Al mismo tiempo que esto decía dulcificando su voz, temblaba interiormente de miedo, pensando que aquella contrariedad exasperaría al malvado, inspirándole quizás alguna violencia horrible. También ella oyó entonces el ruido de hombres a caballo y puso atención, invocando mentalmente a Dios para que en tan apretada ocasión la amparase. Tilín, que oía también con toda su alma, rugió así:
—¡Por las uñas y rabo del Otro! Es la partida de Garrote, que salió esta tarde de Solsona.
Después miró su coche, que yacía en tierra como un buque recién naufragado. Abriendo la portezuela, ayudó a salir a sor Teodora, cuyos molidos huesos apenas le permitían moverse. La dama dio algunos pasos para probar si funcionaban, después del atroz suplicio del coche, los tendones y músculos de sus piernas. Tilín dijo sombríamente:
—Esto puede remediarse. A una legua escasa de aquí está el herrero Gasparó Cort, que tiene ejes de coche. Si tiene ejes, iré, traeré uno antes del día, y seguiremos nuestro camino.
—¡Y yo, insigne mentecato —gritó sor Teodora viendo que su situación mejoraba extraordinariamente—, te esperaré aquí tan tranquila como si estuviera en la celda de mi convento! A fe que eres simple. Esto ha concluido. Déjame en paz.
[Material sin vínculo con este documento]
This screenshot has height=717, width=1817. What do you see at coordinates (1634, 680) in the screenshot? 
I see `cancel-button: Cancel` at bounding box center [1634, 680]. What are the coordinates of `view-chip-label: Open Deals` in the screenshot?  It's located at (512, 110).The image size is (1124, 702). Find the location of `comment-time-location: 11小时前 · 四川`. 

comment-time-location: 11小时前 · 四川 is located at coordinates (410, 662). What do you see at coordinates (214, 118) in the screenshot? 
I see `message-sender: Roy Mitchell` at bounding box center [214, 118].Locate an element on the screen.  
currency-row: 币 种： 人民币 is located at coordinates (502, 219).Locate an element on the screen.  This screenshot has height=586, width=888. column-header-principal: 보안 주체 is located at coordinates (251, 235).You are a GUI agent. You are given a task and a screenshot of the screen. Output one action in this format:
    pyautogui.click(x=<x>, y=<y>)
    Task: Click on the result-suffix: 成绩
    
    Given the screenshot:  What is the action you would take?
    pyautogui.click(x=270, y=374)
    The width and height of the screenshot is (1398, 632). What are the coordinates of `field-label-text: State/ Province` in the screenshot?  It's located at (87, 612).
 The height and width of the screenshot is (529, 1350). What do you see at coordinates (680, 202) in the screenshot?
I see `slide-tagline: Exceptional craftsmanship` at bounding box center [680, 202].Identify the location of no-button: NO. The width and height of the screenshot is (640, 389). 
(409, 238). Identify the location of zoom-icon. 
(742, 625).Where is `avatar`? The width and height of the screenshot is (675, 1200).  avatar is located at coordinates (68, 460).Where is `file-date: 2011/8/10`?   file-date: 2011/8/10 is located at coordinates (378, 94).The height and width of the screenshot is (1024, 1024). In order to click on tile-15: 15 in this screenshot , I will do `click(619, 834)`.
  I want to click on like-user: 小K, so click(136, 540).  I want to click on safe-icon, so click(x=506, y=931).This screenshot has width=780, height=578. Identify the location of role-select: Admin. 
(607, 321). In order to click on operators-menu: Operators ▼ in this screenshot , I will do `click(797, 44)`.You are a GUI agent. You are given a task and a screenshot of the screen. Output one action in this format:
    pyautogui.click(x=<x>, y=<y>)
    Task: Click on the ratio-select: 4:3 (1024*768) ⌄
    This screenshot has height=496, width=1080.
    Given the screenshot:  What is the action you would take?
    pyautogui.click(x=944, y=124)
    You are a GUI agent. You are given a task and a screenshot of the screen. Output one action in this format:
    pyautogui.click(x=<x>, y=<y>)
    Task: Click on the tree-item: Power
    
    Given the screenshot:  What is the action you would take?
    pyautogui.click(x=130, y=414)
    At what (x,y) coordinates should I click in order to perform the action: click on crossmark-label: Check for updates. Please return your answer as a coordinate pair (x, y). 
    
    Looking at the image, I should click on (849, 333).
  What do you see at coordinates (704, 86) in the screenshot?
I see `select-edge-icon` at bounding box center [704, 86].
Tilín comprendió lo descabellado de su plan en lo relativo a buscar un nuevo eje, como no lo forjara con un hueso de su cuerpo en la fragua de su corazón. No había más remedio que dar por concluido el viaje, pensando cristianamente en la intervención de la Providencia para salvar a la digna señora del riesgo en que estaba. Pero Tilín, enérgicamente apasionado y delirante, antes que en Dios pensaba en los demonios que guiaban sus pasos y le ponían delante de los ojos fantasmas y espectáculos de gran atractivo para él.
—No, no, señora —exclamó de súbito, asiendo la mano de su víctima con extraño vigor—. Esto no ha concluido. Un hombre como yo no se deja vencer por un eje roto.
Sor Teodora, al sentir la mano de hierro que la sujetaba como las tenazas de Satanás sujetarían al precito sobre la caldera hirviente, encomendó su alma al Señor. La oscuridad y silencio del bosque cercano diéronle grandísimo pavor; pero evocando las fuerzas todas de su alma, decidió hacer frente a los mayores peligros, desplegando los recursos de su voluntad, de su astucia y aun de su vigor físico, que no era despreciable a pesar de ser mujer y monja.
—Tilín —dijo con grave acento—. Por malvado y pervertido que seas, no podrás desconocer que la voz de Dios acaba de hablarte, que su mano te ha detenido en tu criminal carrera.